Records to process:
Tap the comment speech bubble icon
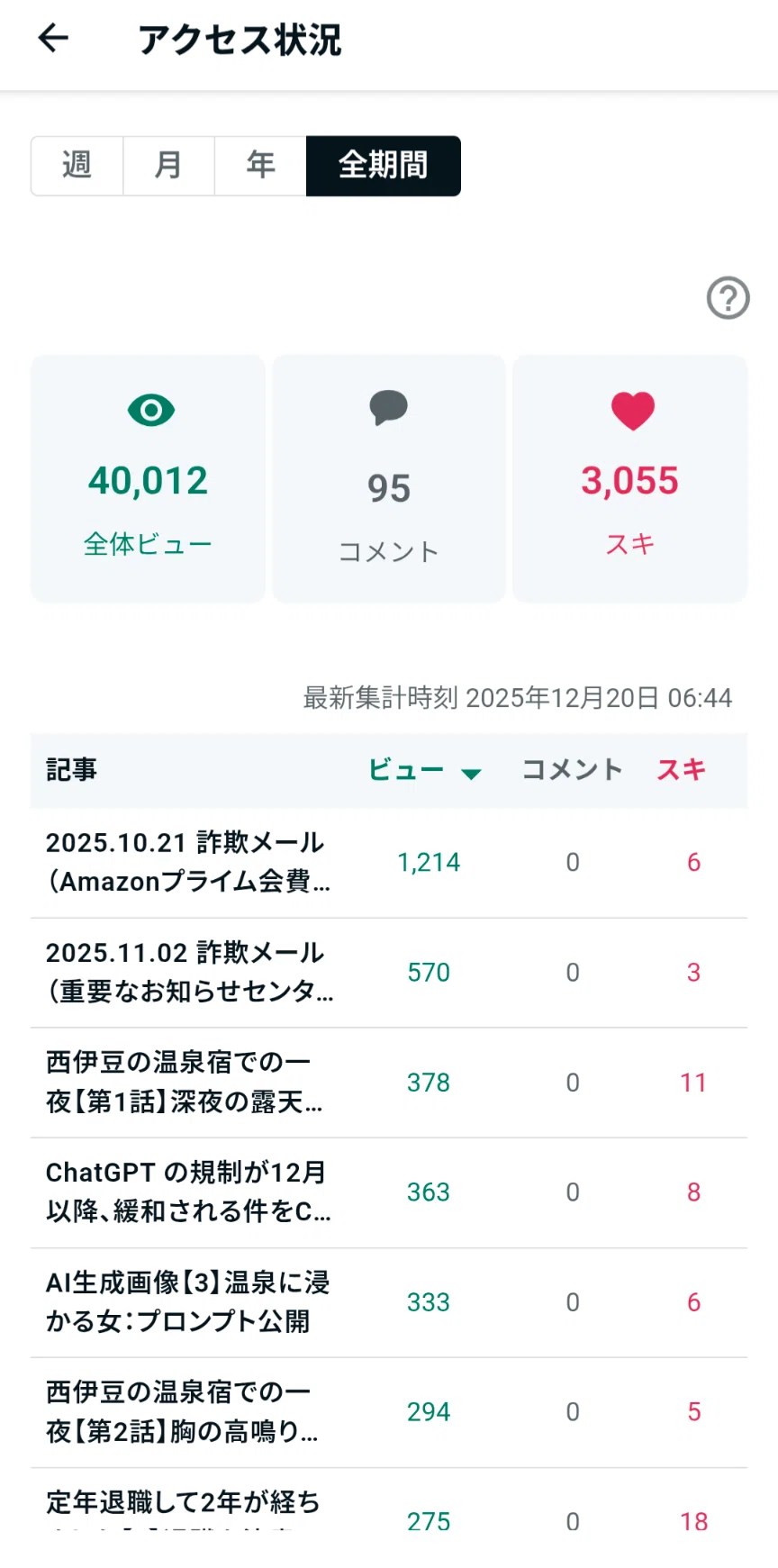[x=389, y=408]
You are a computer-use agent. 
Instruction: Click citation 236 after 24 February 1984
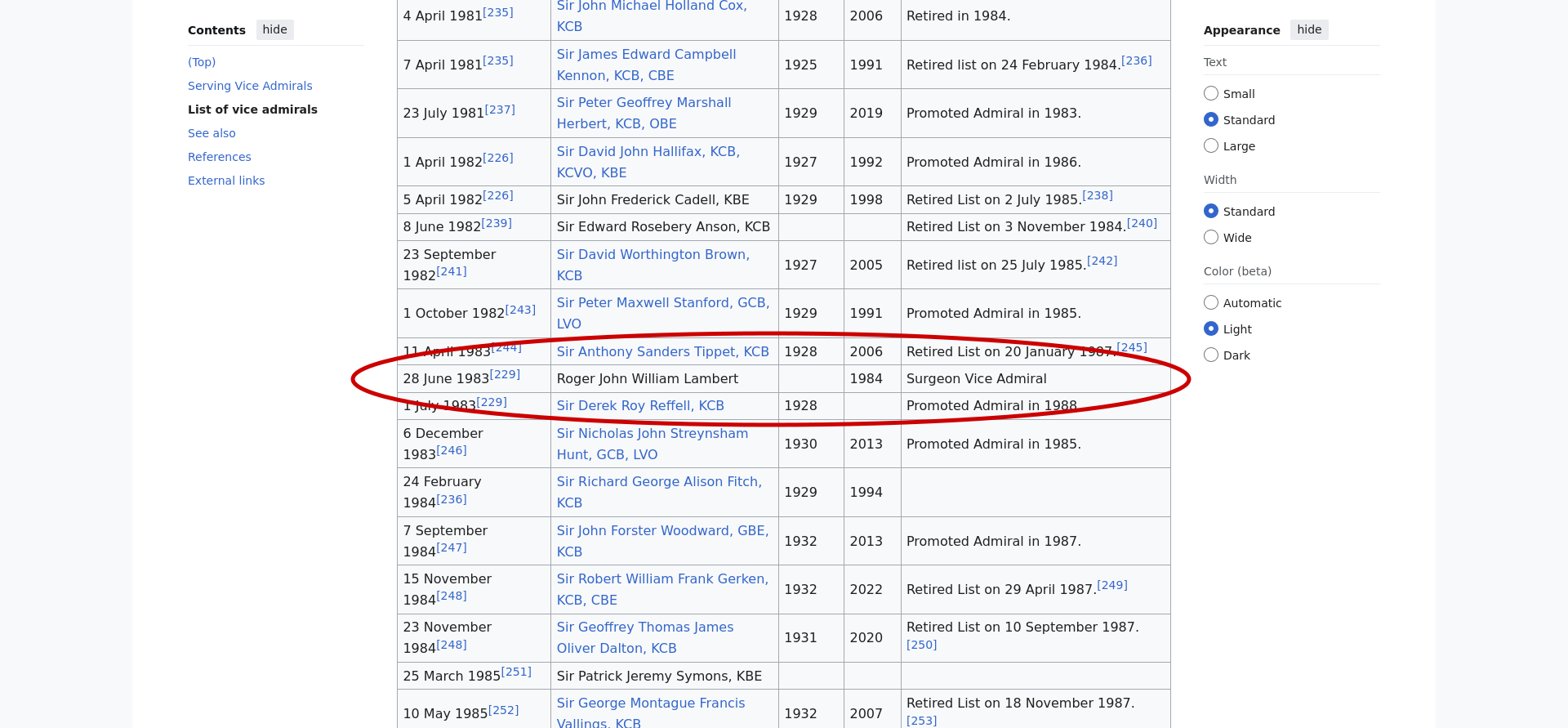452,500

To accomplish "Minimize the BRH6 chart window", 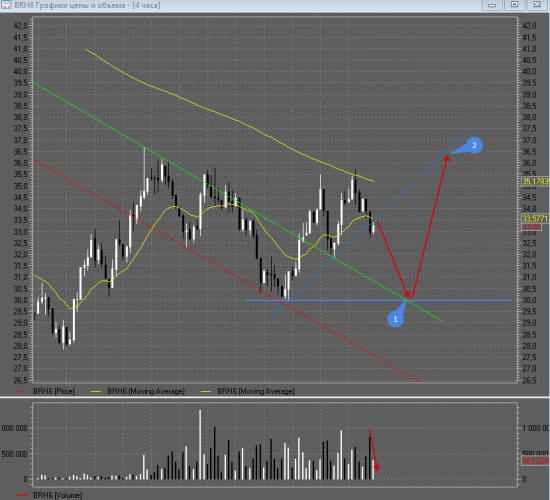I will 492,5.
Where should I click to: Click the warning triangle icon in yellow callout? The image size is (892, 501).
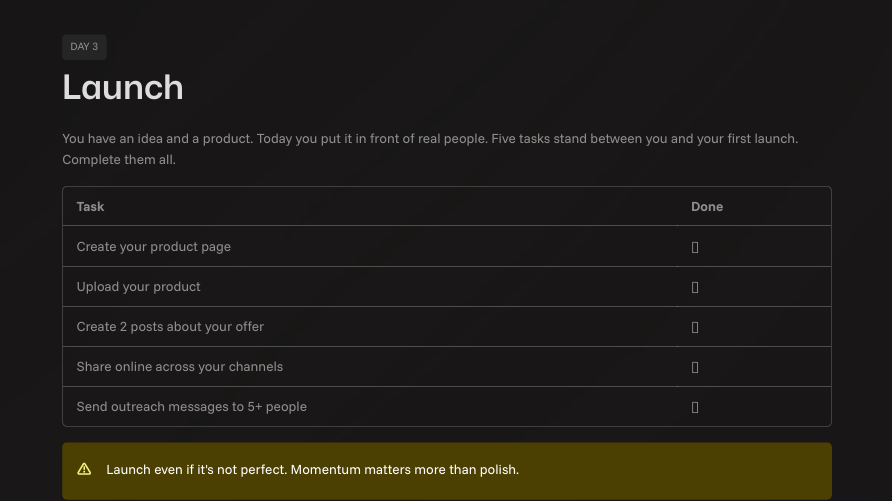[84, 469]
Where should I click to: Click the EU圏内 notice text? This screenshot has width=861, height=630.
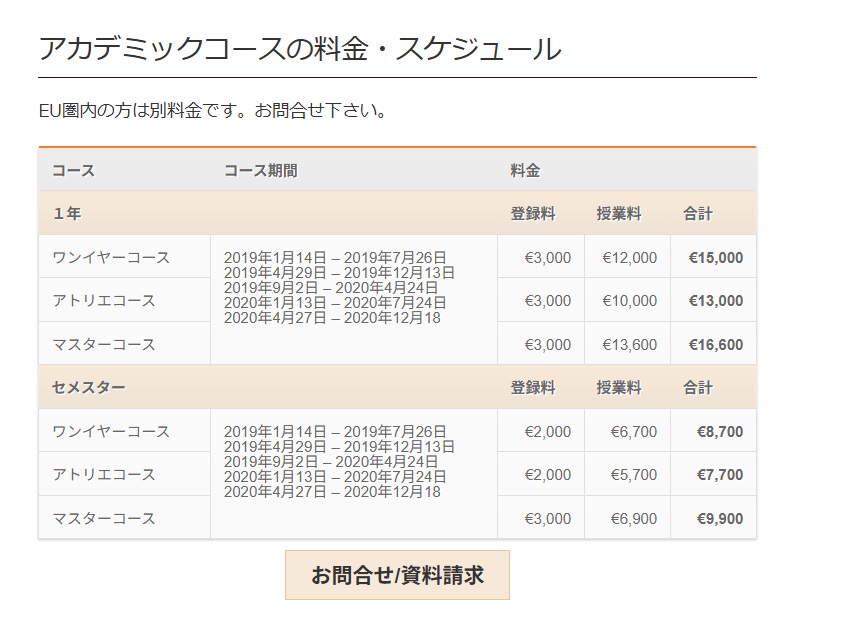point(212,110)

Work order: Only the lines from the one containing "Where should I click to: Click the EU圏内" through the last line of the data may appear in the answer, each given again exactly and with pictures left out.

Solution for this exercise:
Where should I click to: Click the EU圏内 notice text? This screenshot has width=861, height=630.
point(212,110)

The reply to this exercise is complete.